Shooting on her labor-rights drama is already feeling uninspired, but the real headache comes when American actor Barry Huggins (Turturro) arrives, playing the factory boss about to lay off a large chunk of his workforce. It’s hard to know quite what Moretti wants to do with this character — Barry is brash, boastful, entitled yet insecure. He’s the kind of American with a superficial love of the Italian language but a hesitant handle on its rules, the sort who brags of his relationship with Kubrick but never actually made a film with “Stanley.” He’s also a lousy actor, so much so that there’s never an understanding of why Margherita or her producers brought him over in the first place. As good as Turturro is in the role, one senses the only reason Barry exists is to provide a few cackles and temper the encroaching sadness: He’s there for rhythm, but the rhythm is slightly off.

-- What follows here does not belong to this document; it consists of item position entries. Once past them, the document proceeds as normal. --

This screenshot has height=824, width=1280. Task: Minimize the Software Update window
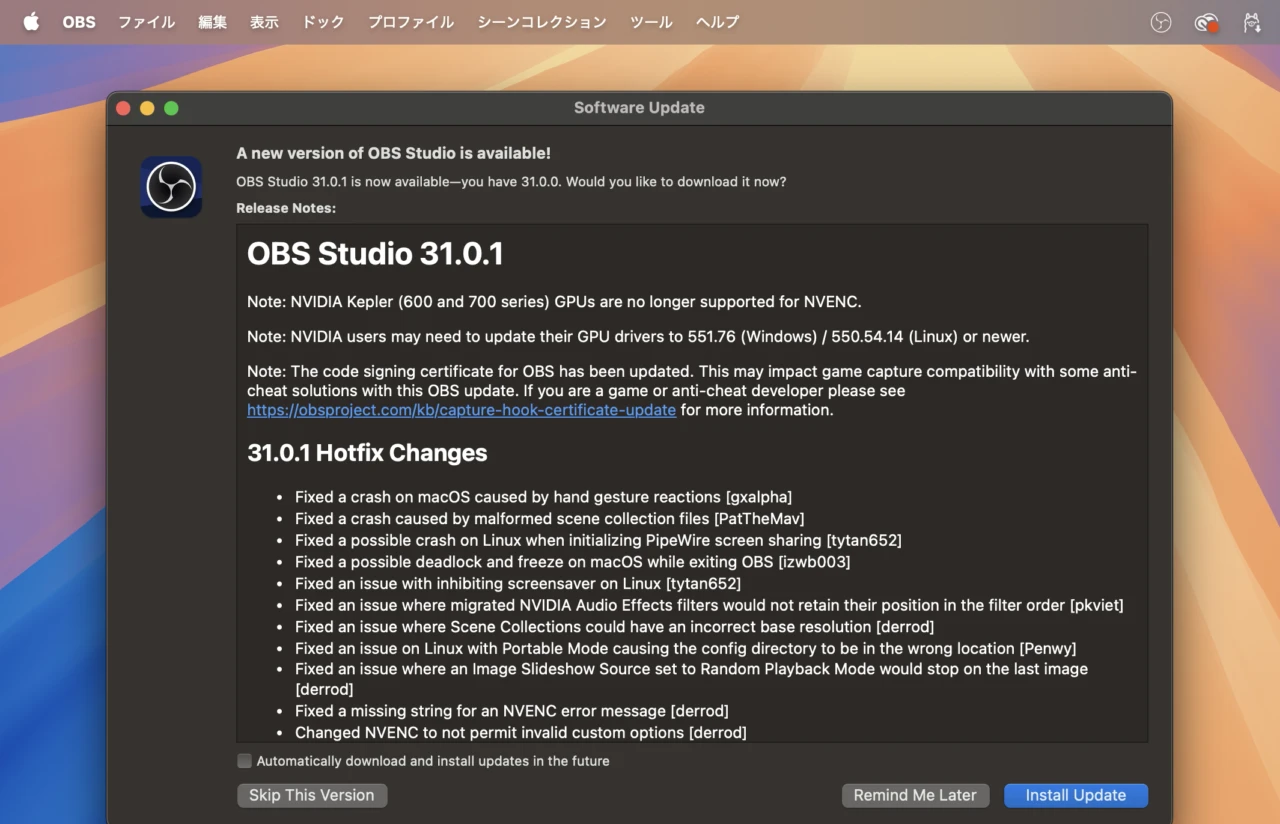click(x=147, y=108)
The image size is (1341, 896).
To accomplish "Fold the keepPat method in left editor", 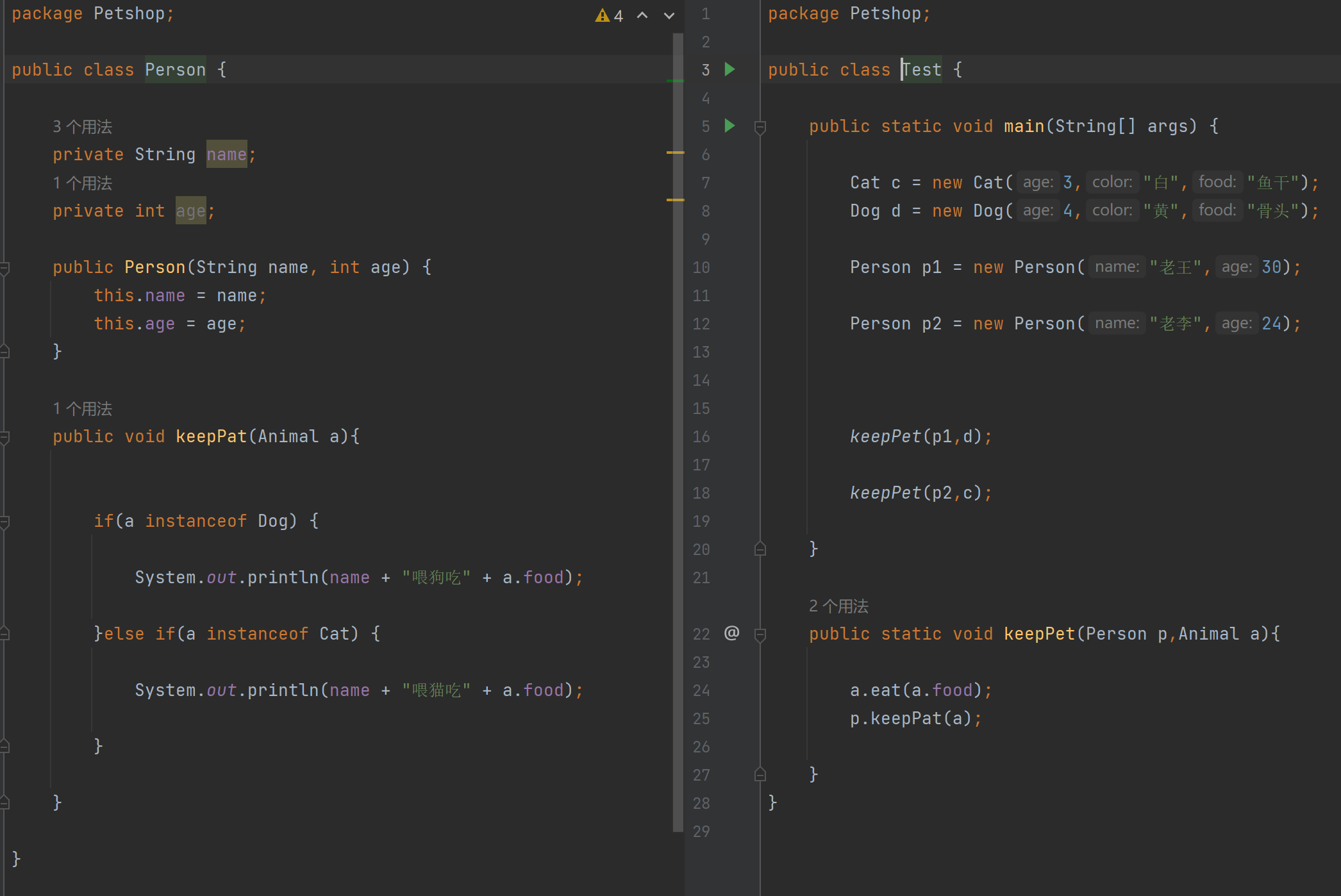I will [x=4, y=437].
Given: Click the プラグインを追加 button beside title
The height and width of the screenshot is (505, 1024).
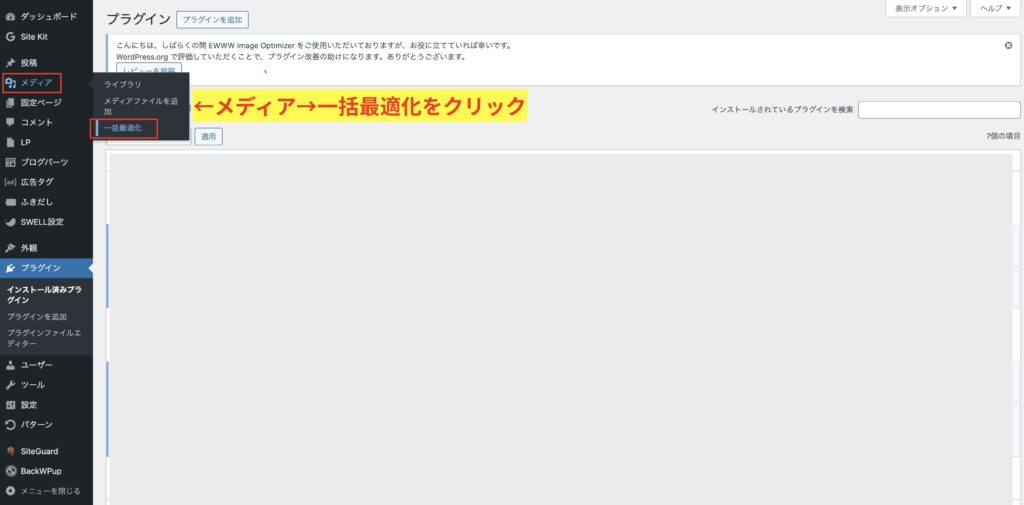Looking at the screenshot, I should click(x=212, y=19).
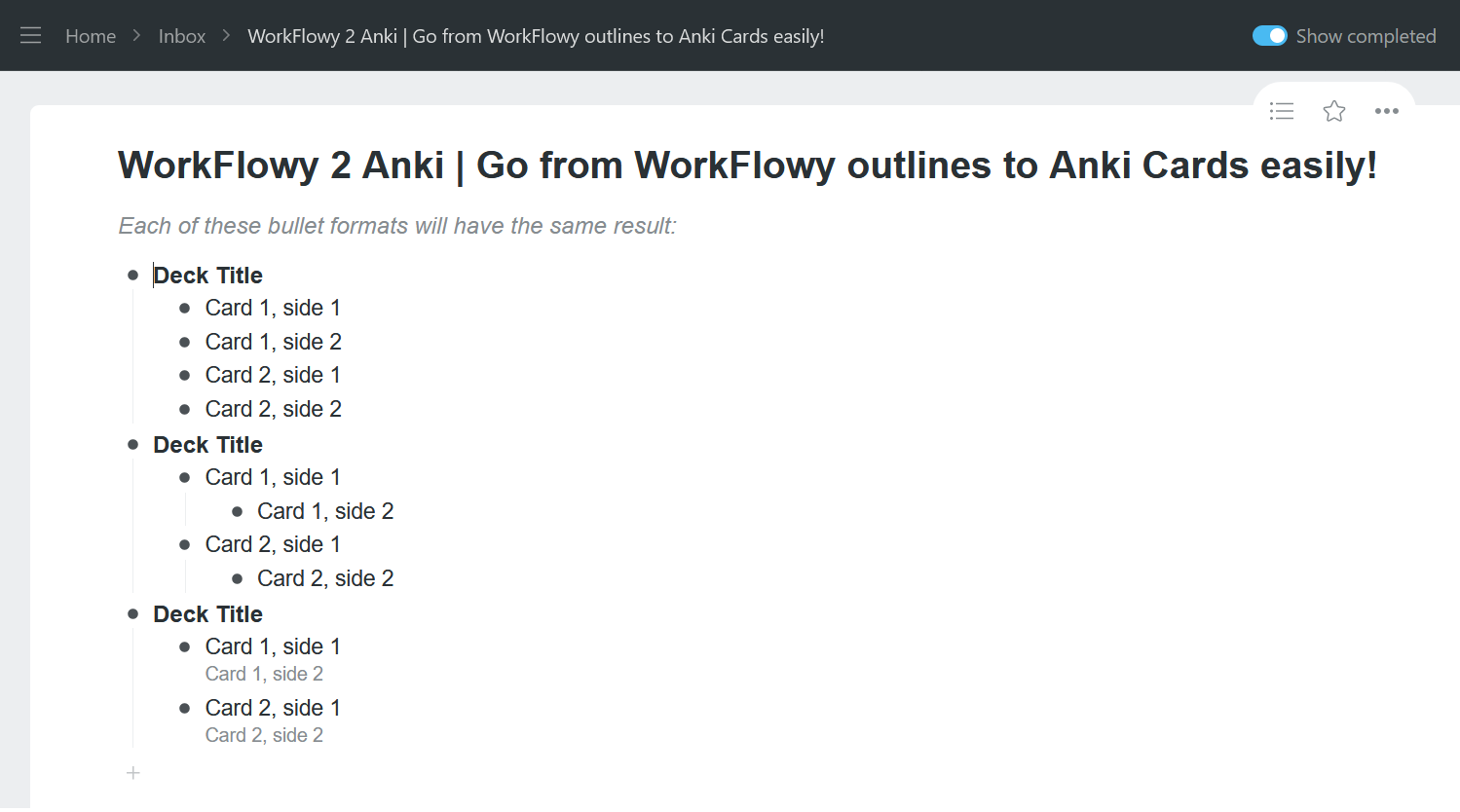This screenshot has height=812, width=1460.
Task: Open the Inbox breadcrumb
Action: tap(181, 35)
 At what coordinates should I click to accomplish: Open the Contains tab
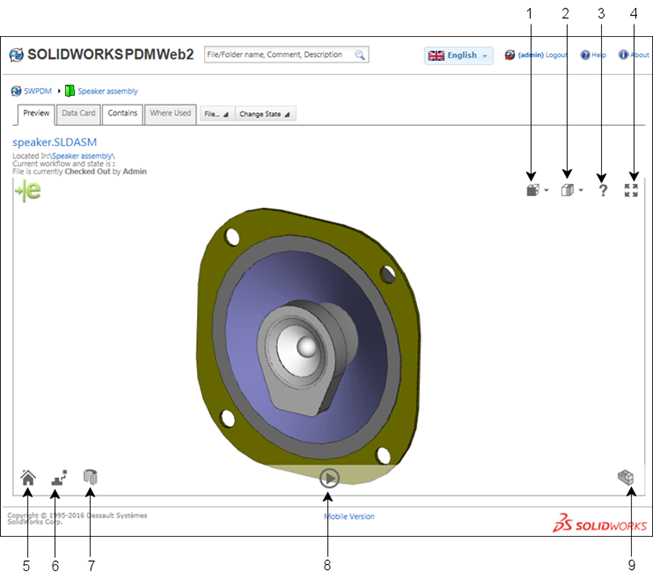coord(122,114)
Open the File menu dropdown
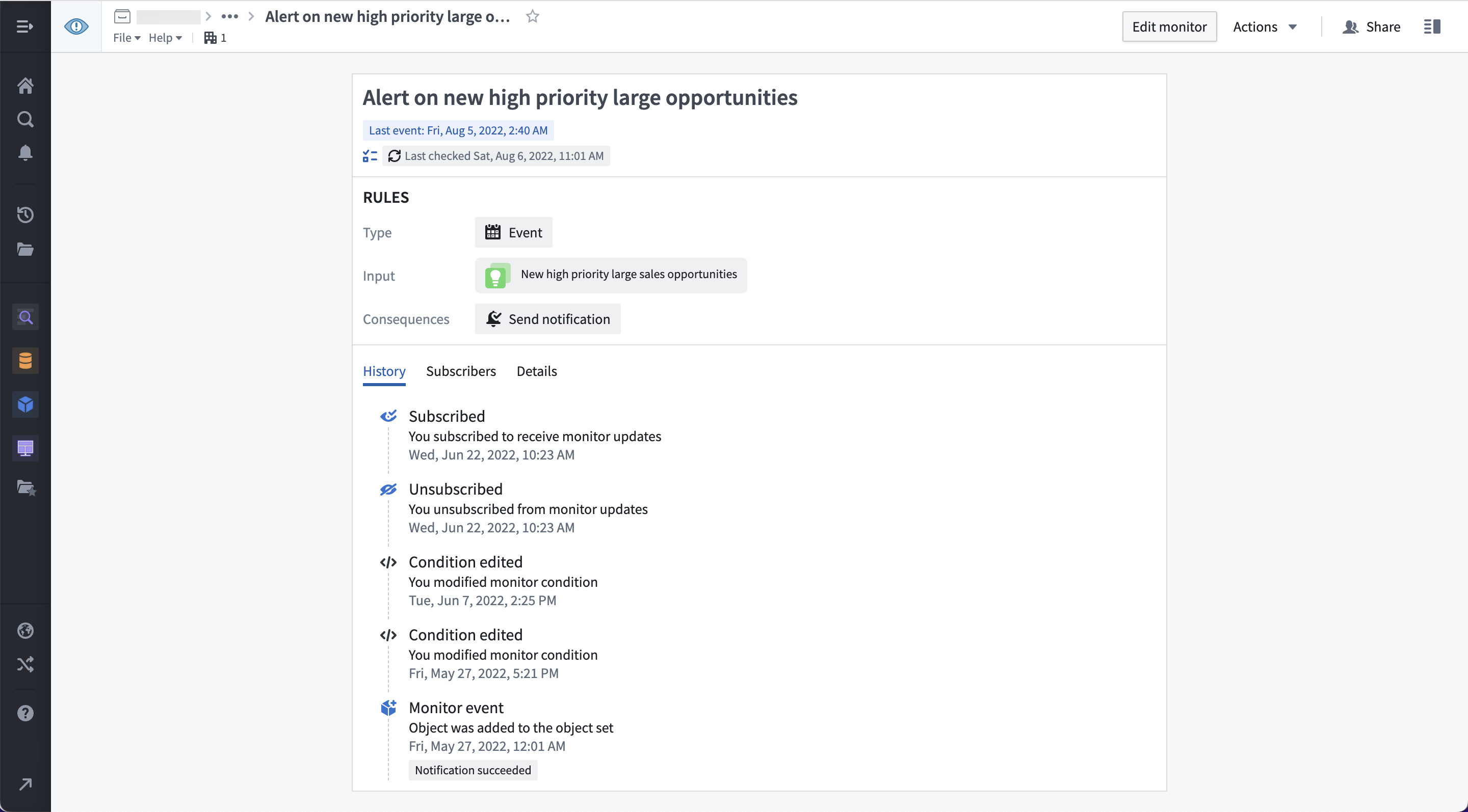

At least he gives Margherita a reason to laugh occasionally, as her command of the film shoot is slipping as quickly as her control over her personal life. She breaks things off with actor-b.f. Vittorio (Enrico Ianniello, curiously styled as a Moretti lookalike); her daughter Livia (Beatrice Mancini) is flunking Latin; and she’s having troubling dreams, the latter nicely handled in their destabilizing play with reality. In many ways, Margherita’s skid toward a nervous breakdown is more affecting than the sadness of her mother’s dying, thanks to the part being better written than Ada’s rather generic older-woman role.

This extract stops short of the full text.